● **Directions**
[a] Please decide whether each statement below agrees with the text about academic search committees, answering yes or no and quoting the words from the text that decide it. (i) The committee chair would accept emailed PDFs instead of a mailed packet. (ii) The third paragraph calls for a blog next year that search committees can read. (iii) The last contract mentioned covered twelve months of health insurance.
[b] Write the next part of the text about academic search committees, continuing after its final sentence.

● **Document excerpt**

## Start

As a present and past SC Chair, I'd be more than happy to accept emailed PDFs in lieu of a printed and mailed packet. Just send an email to me letting me know that you are doing this, and explain the reason. Oftimes the job ad and process is written by HR, and most of us can gently bend the rules if doing so makes sense. It is a buyers' market, but all of us want to receive as many qualified applications as possible.
The "don't contact the SC" advice often found here can be harmful. Use your own common sense, and perhaps ask colleagues if they know "me" before deciding not to apply. This is a small world, so use that to your benefit occasionally!
Next year we need a "whining" blog that does not allow search committees to eavesdrop. I think as much as we are guilty of whining, a charge which I think is asinine since you SC members also seem to be whining and have less at stake (as one of my fellow posters effectively ranted about) besides getting candidate #2 from a "buyers' market" pool of candidates.
"It's the human resources people." "We would have to wait a week to decide." Give me a break. That's our life except we have more issues to deal with.
We're at the mercy of search committees whims (and lies--just tell us the truth every once and a while--I've been lied to so much this year by committees it's not funny especially after being told point blank how they "understand"), the idiocy of human resource sites, and having to wait months on end. AND, YES, it does strain marriages and families to no end. There really is no comparison. How are you going to tell your kid again about why we have to move. How are you going to scrape together enough money for the move or the cost for bridge health coverage, b/c your last contract only covered nine months of health insurance. These are real issues and this puts a lot of stress on us. This is more than whining. I would argue that you are the ones whining, and we have legitimate concerns and are frustrated, scared, disillusioned, and angry. How does it feel when we say to you "get over it?" Well, you don't like it, but what are the ramifications? You get someone who doesn't work out but is okay?

## End

● **Raw data**
## Start

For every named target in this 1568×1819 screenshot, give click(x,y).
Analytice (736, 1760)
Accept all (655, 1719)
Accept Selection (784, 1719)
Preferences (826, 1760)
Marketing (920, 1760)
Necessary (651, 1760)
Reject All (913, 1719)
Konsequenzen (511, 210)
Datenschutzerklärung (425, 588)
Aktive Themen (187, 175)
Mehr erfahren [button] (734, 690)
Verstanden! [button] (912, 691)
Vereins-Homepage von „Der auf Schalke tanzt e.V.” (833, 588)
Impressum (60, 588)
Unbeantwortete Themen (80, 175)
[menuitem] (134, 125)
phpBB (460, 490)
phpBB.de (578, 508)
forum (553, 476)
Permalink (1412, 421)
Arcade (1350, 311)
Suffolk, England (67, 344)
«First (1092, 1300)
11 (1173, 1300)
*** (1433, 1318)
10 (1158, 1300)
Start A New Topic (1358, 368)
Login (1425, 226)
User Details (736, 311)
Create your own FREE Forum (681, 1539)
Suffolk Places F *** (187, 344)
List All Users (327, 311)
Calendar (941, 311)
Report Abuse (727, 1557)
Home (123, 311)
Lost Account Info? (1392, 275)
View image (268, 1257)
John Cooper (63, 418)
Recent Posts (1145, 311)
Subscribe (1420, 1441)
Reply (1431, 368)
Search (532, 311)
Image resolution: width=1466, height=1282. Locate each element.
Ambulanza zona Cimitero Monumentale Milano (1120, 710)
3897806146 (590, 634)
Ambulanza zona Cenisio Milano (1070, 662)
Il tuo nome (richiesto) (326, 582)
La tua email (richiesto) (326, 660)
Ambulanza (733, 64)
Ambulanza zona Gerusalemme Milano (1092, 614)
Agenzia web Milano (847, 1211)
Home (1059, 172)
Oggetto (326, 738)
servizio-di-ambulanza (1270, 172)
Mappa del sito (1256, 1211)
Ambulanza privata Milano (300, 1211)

## End

● **Answers for this exercise**
[a]
(i) Yes: "I'd be more than happy to accept emailed PDFs in lieu of a printed and mailed packet."
(ii) No: "Next year we need a "whining" blog that does not allow search committees to eavesdrop."
(iii) No: "your last contract only covered nine months of health insurance."

[b]
To quote your responses or their force: This is the real world, and shit happens. Grow up. You don't understand and will someday.
You have the power. Stop your whining and go to your own site to complain while we argue over ClArchs vs. Philos.
Best, ERIS
PS: As for writing samples, yes, it might become a TT position, but most of the time, they'll still hold another search, if they find the person they hired isn't up to snuff.
Thank you Anon 11:30 for putting into words what a lot of us are feeling. And also thank you to the SC members who are understanding and reasonable. Unfortunately, it seems like you are few and far between, and there are plenty of "Prof. Solipsism"s out there to make my blood pressure raise.
To put things into quantitative terms, I've applied, or will apply to, 32 positions this year. About half of these allowed email or had online systems. However, even for those positions I had to pay Interfolio to deliver some of my letters of recommendation (due to letter writers that are [somewhat] understandably burdened by the sheer number of us unemployed candidates out there). This is at minimum $6 a pop, even for email. And, yes, I'm only human and sometimes deadlines crept up on me because I was worrying about other things and had to resort to expedited services. There goes 12, 16, or even 28 dollars, per application.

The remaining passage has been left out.